Segment Start: SUPPLIED RECORDS
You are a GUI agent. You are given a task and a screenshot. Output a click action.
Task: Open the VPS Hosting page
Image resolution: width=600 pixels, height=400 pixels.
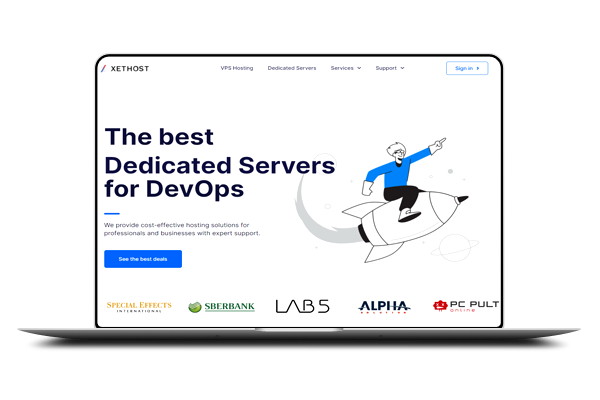[x=236, y=68]
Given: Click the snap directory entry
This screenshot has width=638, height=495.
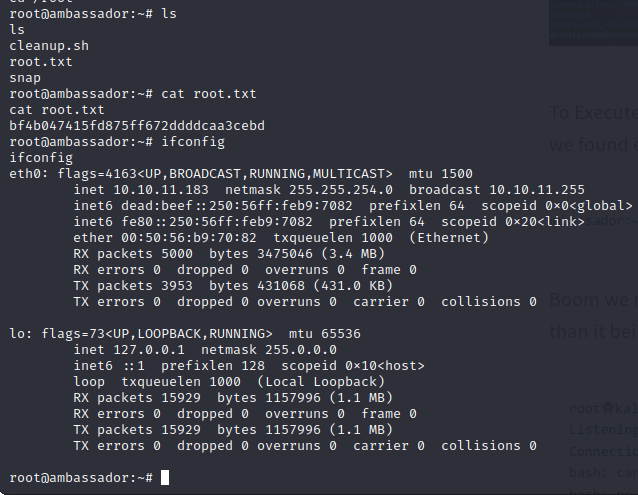Looking at the screenshot, I should [25, 78].
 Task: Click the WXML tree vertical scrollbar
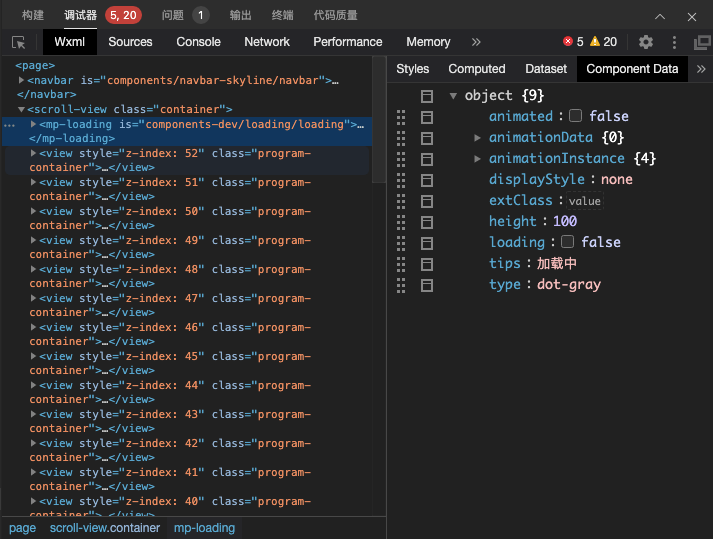tap(379, 120)
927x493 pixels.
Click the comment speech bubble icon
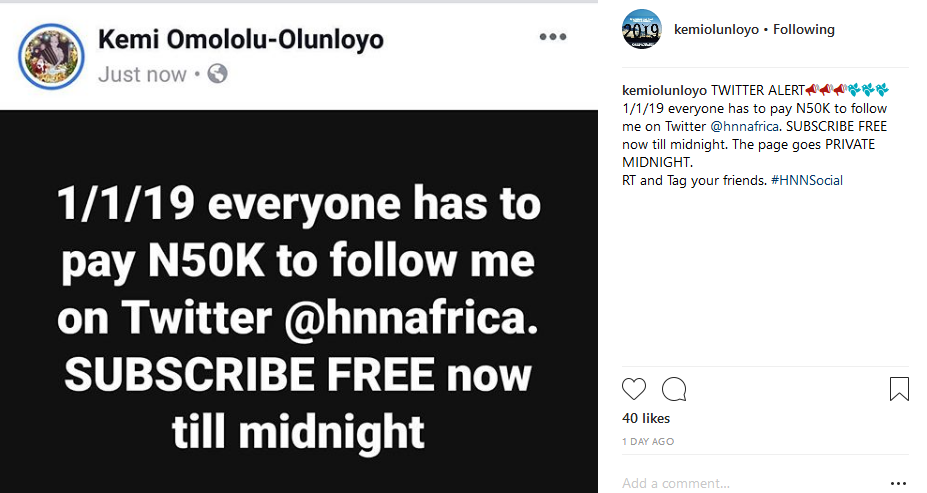[x=674, y=389]
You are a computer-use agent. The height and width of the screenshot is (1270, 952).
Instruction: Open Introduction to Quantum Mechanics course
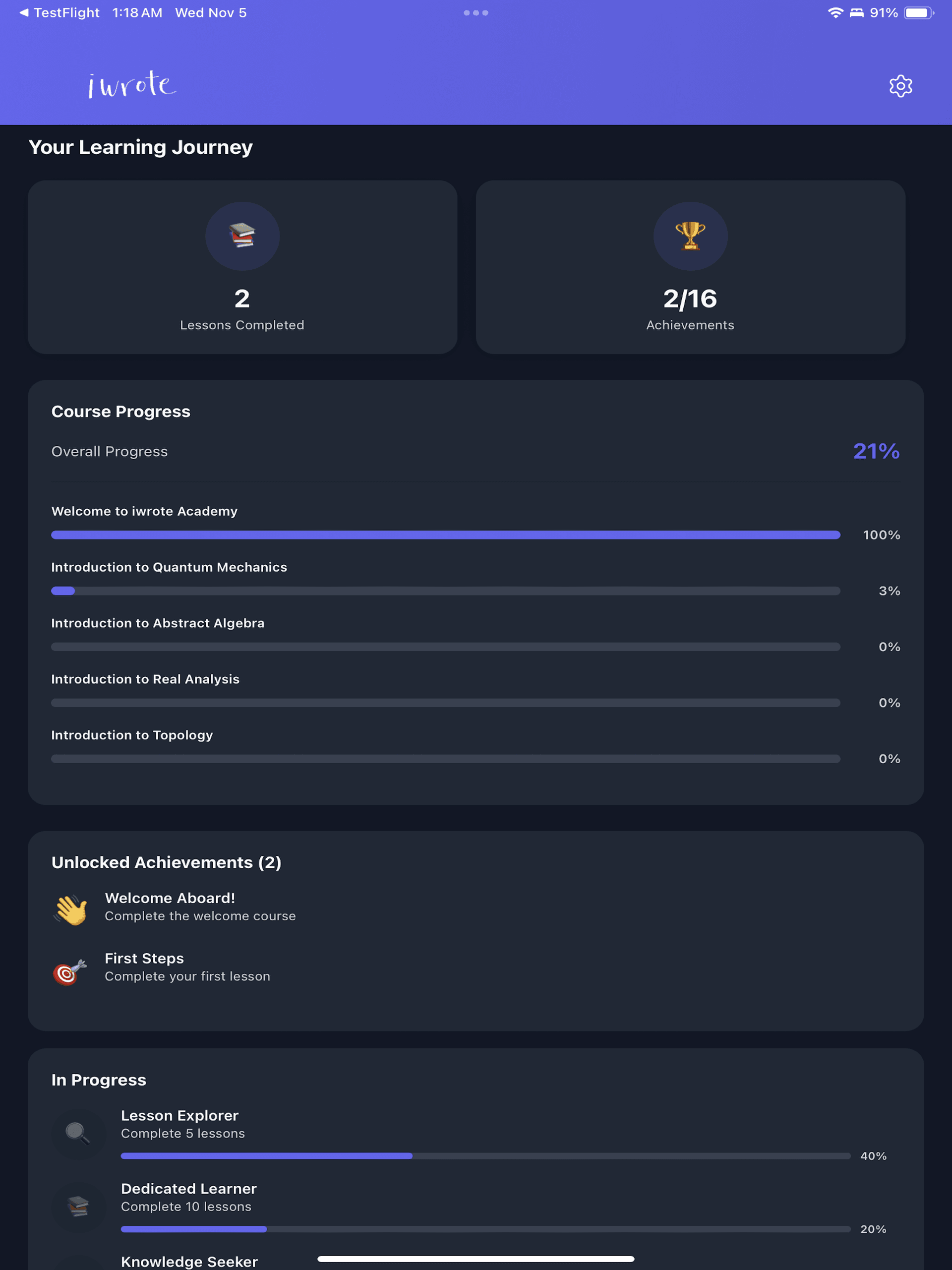(x=170, y=567)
Segment End: SUPPLIED RECORDS
WHAT IS REQUIRED: This calls for each record above to be set down exactly, with the images skipped.

RESPONSE BOX:
You are a GUI agent. You are given a task and a screenshot. Output a click action.
Task: Open the VPS Hosting page
Image resolution: width=600 pixels, height=400 pixels.
[x=236, y=68]
Given: Click the snap directory entry
This screenshot has width=638, height=495.
Looking at the screenshot, I should [25, 78].
 Task: Click the WXML tree vertical scrollbar
tap(379, 120)
927x493 pixels.
Click the comment speech bubble icon
[x=674, y=389]
You are a computer-use agent. The height and width of the screenshot is (1270, 952).
Instruction: Open Introduction to Quantum Mechanics course
(x=170, y=567)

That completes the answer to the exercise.